WHAT YOU NEED TO DO =>
1. Reproduce the Leonard Collard biography word for word, starting at "In 2011 Collard" and ending at "endangered Noongar language.".
2. Answer these questions using the Leonard Collard biography:
(a) On what date was Collard born?
(b) In which year did Collard begin his three-year study of Noongar place names?
(c) What is the name of the online Aboriginal encyclopedia Collard announced in 2014?
3. Continue the biography of Leonard Collard from its final sentence.

QUOTED TEXT =>
-=-=-=-=-

Leonard Michael Collard (born 24 December 1959) is a Noongar elder, professor and Australian Research Council chief investigator at the School of Indigenous Studies, University of Western Australia.

Collard is a Whadjuk/Balardong Noongar, the traditional owners of the Perth region of Western Australia. He has a background in literature and communications, and has researched areas including Noongar interpretive histories and Noongar theoretical and practical research models.

In 2011 Collard commenced a three-year study of Noongar place names and intends to create a public website of 25,000 Noongar words for different places around the South West of Western Australia. In 2014 he announced his project to create the world's first online Aboriginal encyclopaedia, Noongarpedia, to preserve the endangered Noongar language.

-=-=-=-=-

DATA SHOWN =>
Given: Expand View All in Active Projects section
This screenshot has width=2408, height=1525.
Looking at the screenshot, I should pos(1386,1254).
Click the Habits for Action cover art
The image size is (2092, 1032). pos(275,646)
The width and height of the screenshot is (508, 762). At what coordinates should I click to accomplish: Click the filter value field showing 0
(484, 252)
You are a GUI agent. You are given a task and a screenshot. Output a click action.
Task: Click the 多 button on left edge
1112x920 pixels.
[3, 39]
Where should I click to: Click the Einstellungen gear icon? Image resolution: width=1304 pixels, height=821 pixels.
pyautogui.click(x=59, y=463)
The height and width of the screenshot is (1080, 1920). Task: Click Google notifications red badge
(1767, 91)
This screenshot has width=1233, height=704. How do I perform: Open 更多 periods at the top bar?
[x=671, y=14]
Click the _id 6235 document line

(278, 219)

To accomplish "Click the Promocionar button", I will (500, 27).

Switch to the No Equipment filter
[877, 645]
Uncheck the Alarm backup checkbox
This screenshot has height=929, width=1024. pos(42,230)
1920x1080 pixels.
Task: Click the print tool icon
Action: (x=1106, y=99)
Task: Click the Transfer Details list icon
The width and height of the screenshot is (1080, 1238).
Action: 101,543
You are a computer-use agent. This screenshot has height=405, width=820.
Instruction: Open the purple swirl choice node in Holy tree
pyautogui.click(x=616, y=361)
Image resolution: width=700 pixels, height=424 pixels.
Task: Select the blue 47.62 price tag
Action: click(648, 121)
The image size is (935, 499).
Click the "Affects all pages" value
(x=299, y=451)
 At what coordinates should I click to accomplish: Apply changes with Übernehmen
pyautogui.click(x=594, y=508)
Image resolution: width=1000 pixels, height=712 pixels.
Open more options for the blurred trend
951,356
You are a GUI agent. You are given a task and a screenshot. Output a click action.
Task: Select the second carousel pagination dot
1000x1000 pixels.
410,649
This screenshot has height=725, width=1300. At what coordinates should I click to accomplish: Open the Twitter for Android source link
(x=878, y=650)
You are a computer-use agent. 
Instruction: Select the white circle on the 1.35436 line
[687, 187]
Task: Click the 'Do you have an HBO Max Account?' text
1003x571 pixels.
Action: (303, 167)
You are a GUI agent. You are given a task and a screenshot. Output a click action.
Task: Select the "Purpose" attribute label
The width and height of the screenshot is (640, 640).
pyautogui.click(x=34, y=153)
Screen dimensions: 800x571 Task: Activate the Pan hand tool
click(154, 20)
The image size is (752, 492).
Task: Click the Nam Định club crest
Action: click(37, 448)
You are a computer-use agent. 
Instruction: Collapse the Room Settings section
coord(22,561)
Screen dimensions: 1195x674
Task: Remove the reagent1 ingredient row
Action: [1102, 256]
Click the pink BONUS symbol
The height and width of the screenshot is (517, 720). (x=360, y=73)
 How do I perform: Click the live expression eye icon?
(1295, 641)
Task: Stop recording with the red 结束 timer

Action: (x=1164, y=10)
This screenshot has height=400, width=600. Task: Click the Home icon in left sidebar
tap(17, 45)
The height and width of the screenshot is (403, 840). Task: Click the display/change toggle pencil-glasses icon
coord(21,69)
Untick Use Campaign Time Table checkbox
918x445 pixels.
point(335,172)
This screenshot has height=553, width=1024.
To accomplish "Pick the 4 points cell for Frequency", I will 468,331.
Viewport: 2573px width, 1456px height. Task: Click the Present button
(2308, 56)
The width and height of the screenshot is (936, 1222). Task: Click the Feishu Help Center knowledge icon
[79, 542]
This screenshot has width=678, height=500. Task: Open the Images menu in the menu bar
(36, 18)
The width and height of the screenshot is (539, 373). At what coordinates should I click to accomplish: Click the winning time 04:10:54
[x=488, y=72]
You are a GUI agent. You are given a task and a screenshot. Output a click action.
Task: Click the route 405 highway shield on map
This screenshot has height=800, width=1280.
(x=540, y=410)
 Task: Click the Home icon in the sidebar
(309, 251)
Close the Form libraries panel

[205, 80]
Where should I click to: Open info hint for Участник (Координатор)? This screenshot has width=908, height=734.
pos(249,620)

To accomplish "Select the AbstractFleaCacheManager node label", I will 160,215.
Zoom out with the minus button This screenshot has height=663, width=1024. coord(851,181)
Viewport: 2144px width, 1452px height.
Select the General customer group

-=-=-=-=-

ANSWERS BY TASK =>
1.
In 2011 Collard commenced a three-year study of Noongar place names and intends to create a public website of 25,000 Noongar words for different places around the South West of Western Australia. In 2014 he announced his project to create the world's first online Aboriginal encyclopaedia, Noongarpedia, to preserve the endangered Noongar language.

2.
(a) 24 December 1959
(b) 2011
(c) Noongarpedia

3.
Publications
 Mooro nyungar katitijin bidi - Mooro peoples knowledge trail : interpretation of the City of Stirling Local Government Area literature review. Leonard Collard, Angela Rooney and Laura Stocker, 2014
 Nartji katitj bidi ngulluckiny korrl? : (which knowledge path will we travel?). Len Collard and Sandra Harben, 2010.
 Beeliar Boodjar : an introduction to the Aboriginal history of the City of Cockburn based on existing literature. Leonard Collard and Clint Bracknall, 2001.
 Nyittiny : cosmology of the Nuyngar of South-Western Australia. Leonard Collard, 2008
 Aboriginal young people in the southeast of Western Australia : implications for youth policy. Len Collard and Dave Palmer, 1991.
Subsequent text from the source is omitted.